### Given instruction
Arrange the rows starting at the first line and ending at the line that contains "will tap(907, 270)." as a JSON list of strings, one string per line, with blank lines left out.

### Records for processing
+ + + +

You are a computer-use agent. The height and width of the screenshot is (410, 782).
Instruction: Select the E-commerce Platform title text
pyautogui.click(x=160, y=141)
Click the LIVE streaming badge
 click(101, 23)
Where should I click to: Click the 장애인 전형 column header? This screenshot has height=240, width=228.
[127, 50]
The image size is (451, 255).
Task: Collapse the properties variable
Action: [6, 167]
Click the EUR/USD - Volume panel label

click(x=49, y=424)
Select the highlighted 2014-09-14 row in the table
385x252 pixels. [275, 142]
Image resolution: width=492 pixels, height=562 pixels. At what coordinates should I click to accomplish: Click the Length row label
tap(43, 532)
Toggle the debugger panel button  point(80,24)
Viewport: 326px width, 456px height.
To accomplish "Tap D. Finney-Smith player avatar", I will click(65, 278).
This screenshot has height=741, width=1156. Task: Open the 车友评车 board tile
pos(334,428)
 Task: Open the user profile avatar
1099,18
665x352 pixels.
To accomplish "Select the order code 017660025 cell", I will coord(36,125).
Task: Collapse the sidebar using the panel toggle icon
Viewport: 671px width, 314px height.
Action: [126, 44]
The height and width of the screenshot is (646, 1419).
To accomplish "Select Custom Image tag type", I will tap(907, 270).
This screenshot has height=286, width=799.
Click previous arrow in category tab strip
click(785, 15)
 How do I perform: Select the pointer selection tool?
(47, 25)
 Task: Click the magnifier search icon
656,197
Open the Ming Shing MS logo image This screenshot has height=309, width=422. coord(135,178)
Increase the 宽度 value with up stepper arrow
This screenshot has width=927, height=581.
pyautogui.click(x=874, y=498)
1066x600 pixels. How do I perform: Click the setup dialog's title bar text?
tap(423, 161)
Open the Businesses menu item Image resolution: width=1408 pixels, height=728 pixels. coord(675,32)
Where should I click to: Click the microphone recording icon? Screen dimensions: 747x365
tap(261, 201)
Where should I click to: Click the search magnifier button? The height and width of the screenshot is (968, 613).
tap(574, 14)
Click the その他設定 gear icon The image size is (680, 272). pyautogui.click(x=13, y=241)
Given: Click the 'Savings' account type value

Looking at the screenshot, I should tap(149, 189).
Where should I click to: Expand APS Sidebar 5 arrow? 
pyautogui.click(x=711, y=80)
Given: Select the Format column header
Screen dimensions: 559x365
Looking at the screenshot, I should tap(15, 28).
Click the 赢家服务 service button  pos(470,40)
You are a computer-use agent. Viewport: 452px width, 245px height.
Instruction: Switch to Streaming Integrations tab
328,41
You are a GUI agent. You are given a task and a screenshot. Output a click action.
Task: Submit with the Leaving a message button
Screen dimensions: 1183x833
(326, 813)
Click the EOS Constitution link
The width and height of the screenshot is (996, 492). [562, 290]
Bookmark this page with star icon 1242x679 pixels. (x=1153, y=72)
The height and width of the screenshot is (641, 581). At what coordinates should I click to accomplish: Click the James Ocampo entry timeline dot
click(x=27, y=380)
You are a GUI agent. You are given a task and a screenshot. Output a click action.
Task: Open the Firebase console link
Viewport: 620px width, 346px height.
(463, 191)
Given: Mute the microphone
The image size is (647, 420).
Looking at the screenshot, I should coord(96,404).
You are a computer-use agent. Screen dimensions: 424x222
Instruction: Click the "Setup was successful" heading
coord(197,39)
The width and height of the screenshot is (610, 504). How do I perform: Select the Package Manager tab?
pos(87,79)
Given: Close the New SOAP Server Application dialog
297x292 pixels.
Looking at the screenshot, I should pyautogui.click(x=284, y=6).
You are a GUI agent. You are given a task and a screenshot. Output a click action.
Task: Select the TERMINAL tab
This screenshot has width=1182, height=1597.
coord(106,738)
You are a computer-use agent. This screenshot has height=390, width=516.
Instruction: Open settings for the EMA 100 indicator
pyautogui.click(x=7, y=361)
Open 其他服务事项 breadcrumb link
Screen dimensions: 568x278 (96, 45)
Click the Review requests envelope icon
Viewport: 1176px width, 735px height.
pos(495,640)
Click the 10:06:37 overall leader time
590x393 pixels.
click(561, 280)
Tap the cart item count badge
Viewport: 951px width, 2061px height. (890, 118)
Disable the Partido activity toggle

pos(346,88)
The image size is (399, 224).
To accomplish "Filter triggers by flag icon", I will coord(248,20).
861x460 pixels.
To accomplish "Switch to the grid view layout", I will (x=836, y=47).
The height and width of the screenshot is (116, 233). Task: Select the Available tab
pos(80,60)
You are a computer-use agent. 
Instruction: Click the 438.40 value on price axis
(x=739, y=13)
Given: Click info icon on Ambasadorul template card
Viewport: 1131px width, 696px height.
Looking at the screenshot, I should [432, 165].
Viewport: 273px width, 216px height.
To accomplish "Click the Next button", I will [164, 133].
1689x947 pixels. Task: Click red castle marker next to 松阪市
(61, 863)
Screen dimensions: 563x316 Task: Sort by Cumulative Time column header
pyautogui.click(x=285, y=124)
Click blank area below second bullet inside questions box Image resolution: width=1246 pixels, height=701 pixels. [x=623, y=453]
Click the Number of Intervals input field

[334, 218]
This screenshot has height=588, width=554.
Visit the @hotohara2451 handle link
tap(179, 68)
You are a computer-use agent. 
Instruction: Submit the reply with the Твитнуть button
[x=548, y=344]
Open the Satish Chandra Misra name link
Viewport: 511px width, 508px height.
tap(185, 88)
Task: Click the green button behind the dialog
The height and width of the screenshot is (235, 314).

+ + + +

### Exercise solution
[
  "You are a computer-use agent. The height and width of the screenshot is (410, 782).",
  "Instruction: Select the E-commerce Platform title text",
  "pyautogui.click(x=160, y=141)",
  "Click the LIVE streaming badge",
  " click(101, 23)",
  "Where should I click to: Click the 장애인 전형 column header? This screenshot has height=240, width=228.",
  "[127, 50]",
  "The image size is (451, 255).",
  "Task: Collapse the properties variable",
  "Action: [6, 167]",
  "Click the EUR/USD - Volume panel label",
  "click(x=49, y=424)",
  "Select the highlighted 2014-09-14 row in the table",
  "385x252 pixels. [275, 142]",
  "Image resolution: width=492 pixels, height=562 pixels. At what coordinates should I click to accomplish: Click the Length row label",
  "tap(43, 532)",
  "Toggle the debugger panel button  point(80,24)",
  "Viewport: 326px width, 456px height.",
  "To accomplish \"Tap D. Finney-Smith player avatar\", I will click(65, 278).",
  "This screenshot has height=741, width=1156. Task: Open the 车友评车 board tile",
  "pos(334,428)",
  " Task: Open the user profile avatar",
  "1099,18",
  "665x352 pixels.",
  "To accomplish \"Select the order code 017660025 cell\", I will coord(36,125).",
  "Task: Collapse the sidebar using the panel toggle icon",
  "Viewport: 671px width, 314px height.",
  "Action: [126, 44]",
  "The height and width of the screenshot is (646, 1419).",
  "To accomplish \"Select Custom Image tag type\", I will tap(907, 270)."
]